2. Treat consent as architecture, not disclosure. Privacy policies don’t travel with data into AI systems. Consent infrastructure needs to be embedded at the integration layer, specifying what agents can access, enforcing user preferences in real time across every system the agent touches. This is a meaningful shift from how most organizations currently handle consent, and it requires investment in the connective layer between consent management and AI tooling. 
3. Build cross-functional ownership with a named accountable party. Legal, security, and AI teams tend to operate independently, without clear ownership over who owns AI policies and enforcement. The result is accountability that belongs to everyone in theory and no one in practice. Defining who is accountable is critical to governance taking hold at companies pushing for AI innovation. I recommend the AI team integrate this as a core responsibility, since they’re the ones most able to understand the fast-evolving systems and plan accordingly. 
4. Enforce policies in real-time. Auditing what happened after an incident only surfaces problems once the consequences are already in motion. Policy enforcement, including RBAC, PII detection, token management, and allowlists for approved MCP servers and tools, needs to happen at runtime, before the agent acts. 

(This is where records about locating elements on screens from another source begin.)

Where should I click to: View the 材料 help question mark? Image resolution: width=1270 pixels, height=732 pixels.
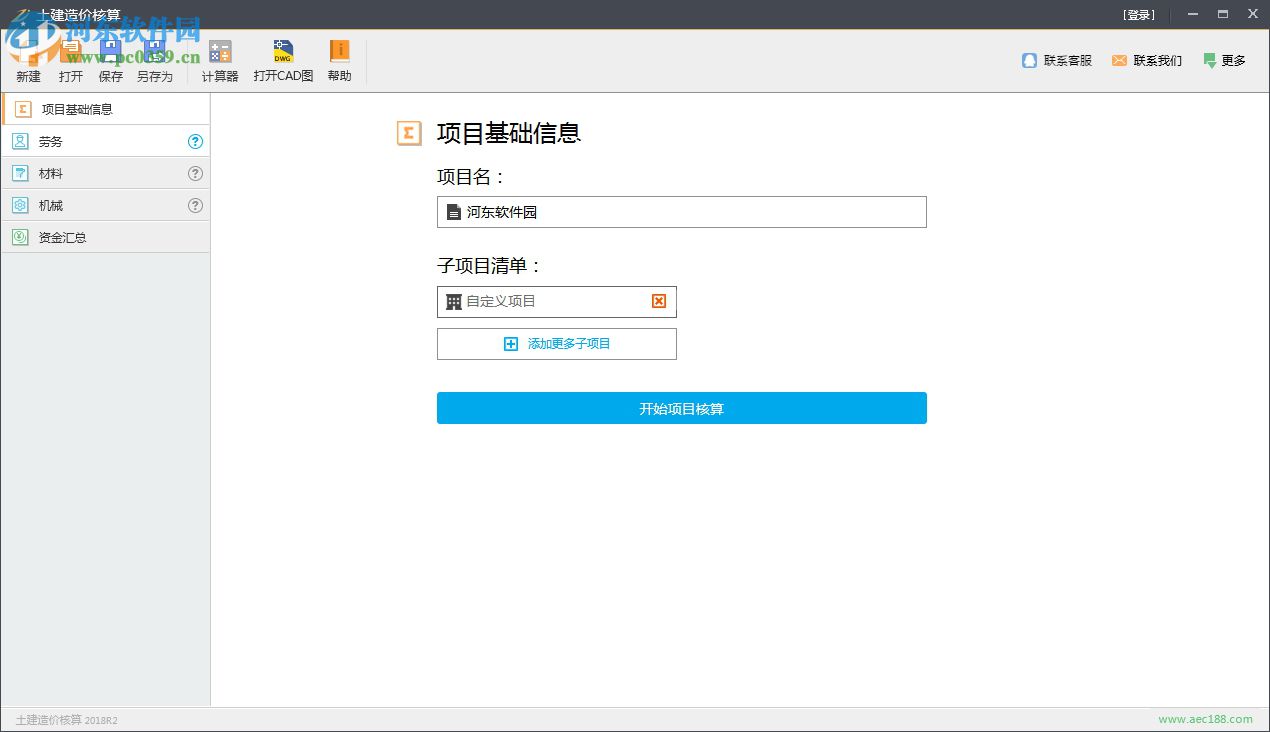point(197,173)
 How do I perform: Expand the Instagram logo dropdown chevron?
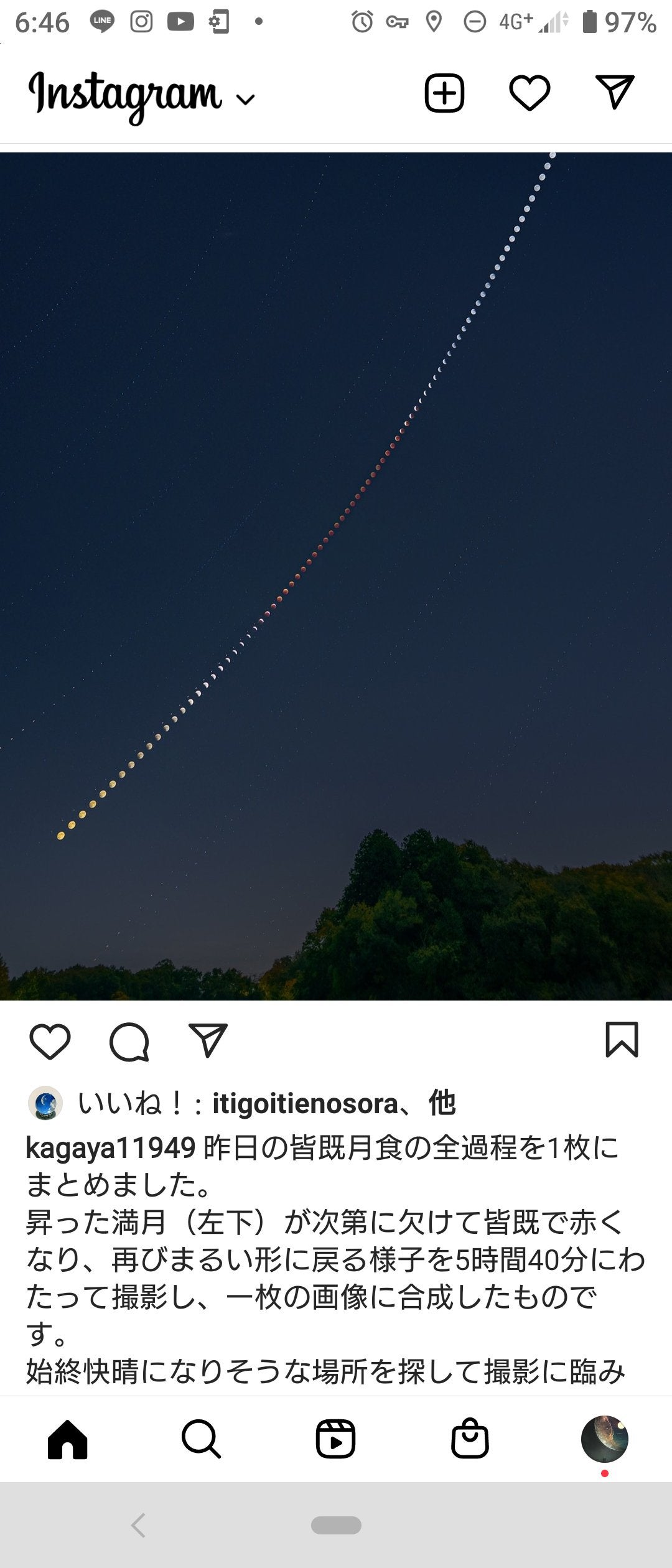coord(246,100)
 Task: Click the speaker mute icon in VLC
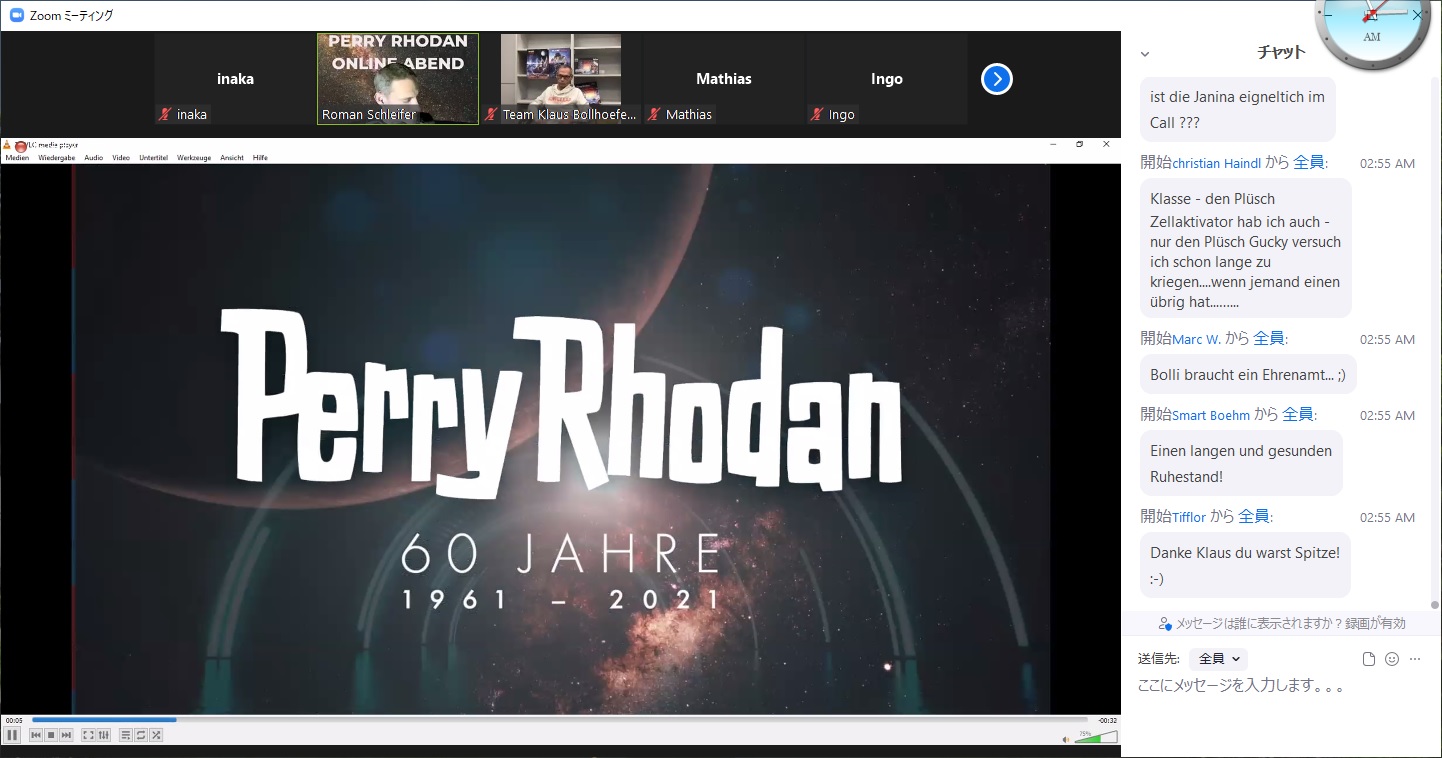(x=1066, y=739)
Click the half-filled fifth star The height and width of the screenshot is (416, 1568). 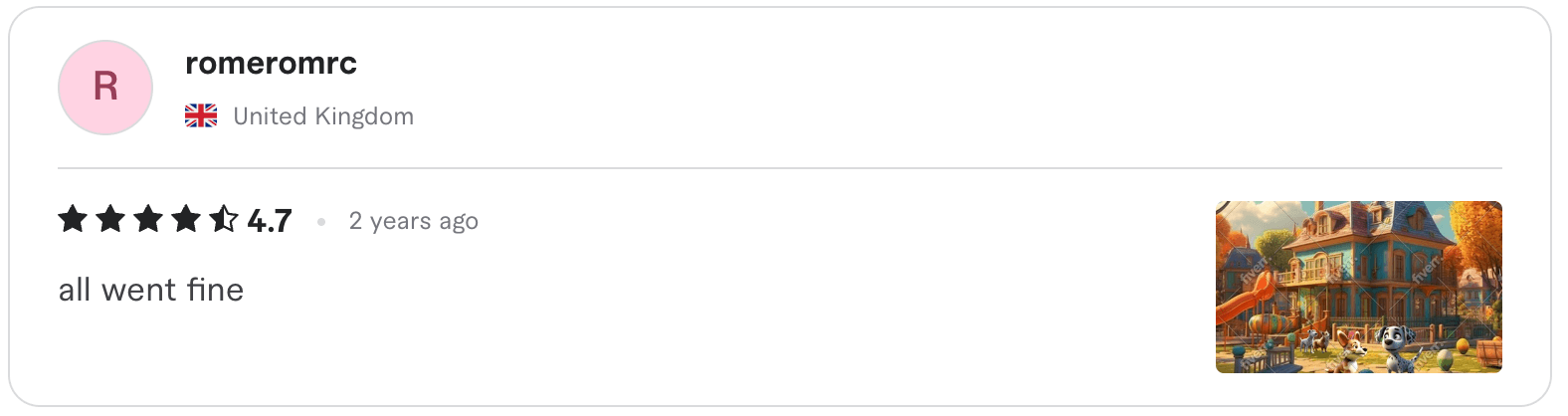[x=224, y=219]
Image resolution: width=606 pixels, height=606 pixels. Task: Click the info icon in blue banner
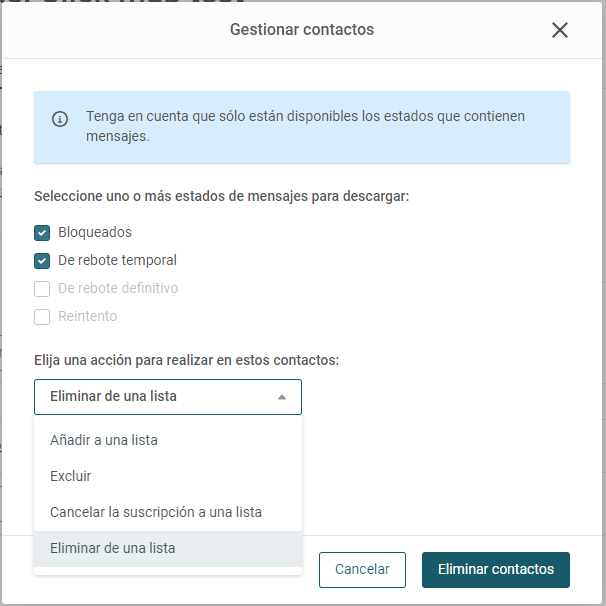click(60, 119)
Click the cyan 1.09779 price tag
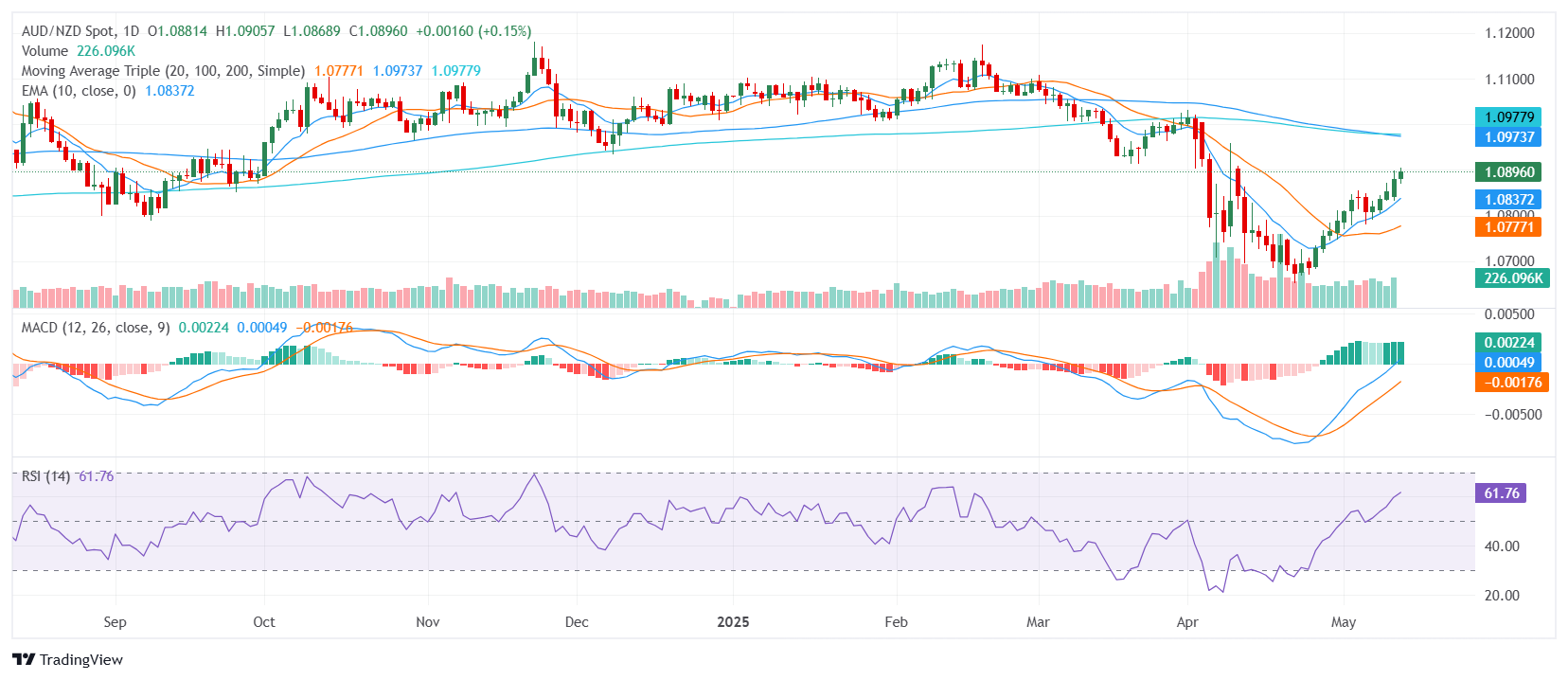This screenshot has width=1568, height=680. coord(1509,117)
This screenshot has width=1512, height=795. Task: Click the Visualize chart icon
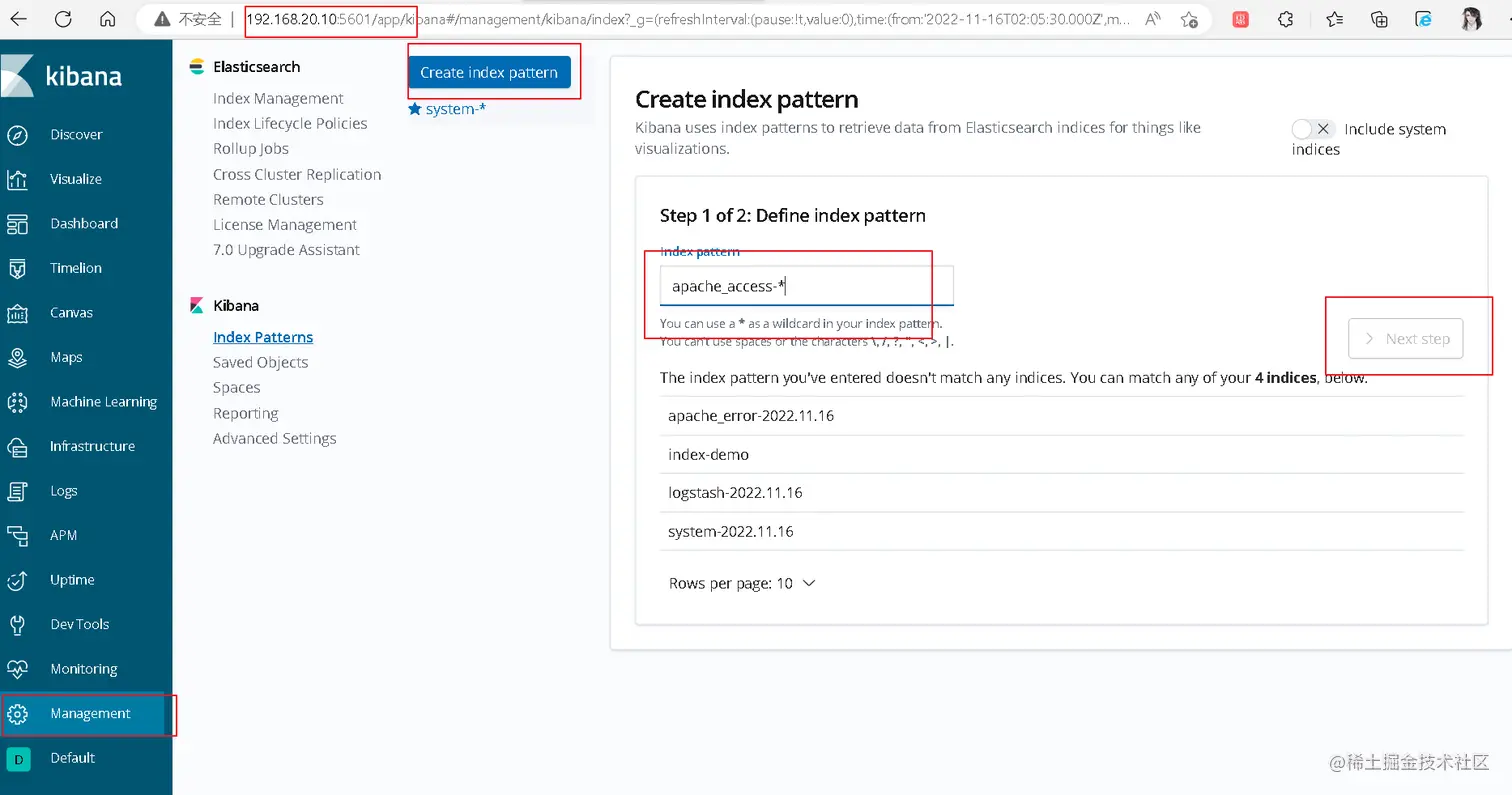pyautogui.click(x=17, y=179)
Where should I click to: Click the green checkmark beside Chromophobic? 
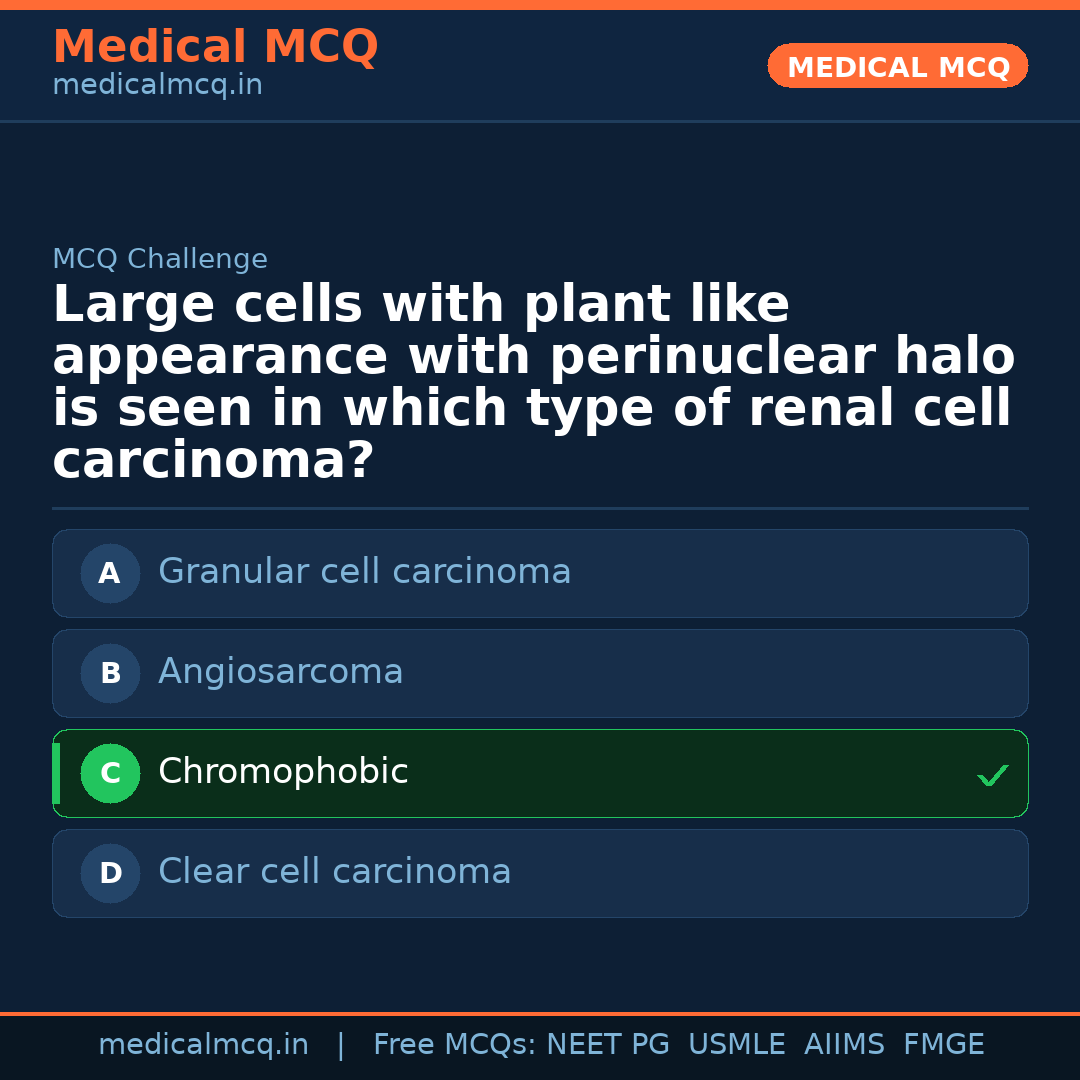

The past decade forced organizations to acknowledge privacy. The next one will require them to design around it. The organizations that make that shift now, before the next trust incident lands in a headline, will be the ones that earn the right to scale AI, while also keeping the customers they spent years building.

The path to AI acceleration Is a governed one 

The data clearly shows that companies are eager to move fast with AI. However, what many leaders might not realize is that the most innovative companies using AI rely on governance to move faster. When the proper governance guardrails are in place, teams can explore more freely and move more quickly. In this way, governance is an AI accelerator. 

Cisco’s 2026 Data and Privacy Benchmark Study found that 99% of organizations that invested in privacy and data governance report measurable benefits, from faster innovation to stronger customer trust. 

Organizations that can enforce runtime policies and see what their agents are doing are the ones that can confidently expand what those agents are allowed to do. They are also the companies that customers will continue to trust in the future.   

AI systems with solid governance in place also just perform better. Gartner found that organizations deploying dedicated AI governance platforms are 3.4 times more likely to achieve high effectiveness compared to those that don’t.  

23andMe’s customers left when they read what their data had been doing without them. Every AI agent running ungoverned and unaudited today is a draft of the same story just waiting to be written.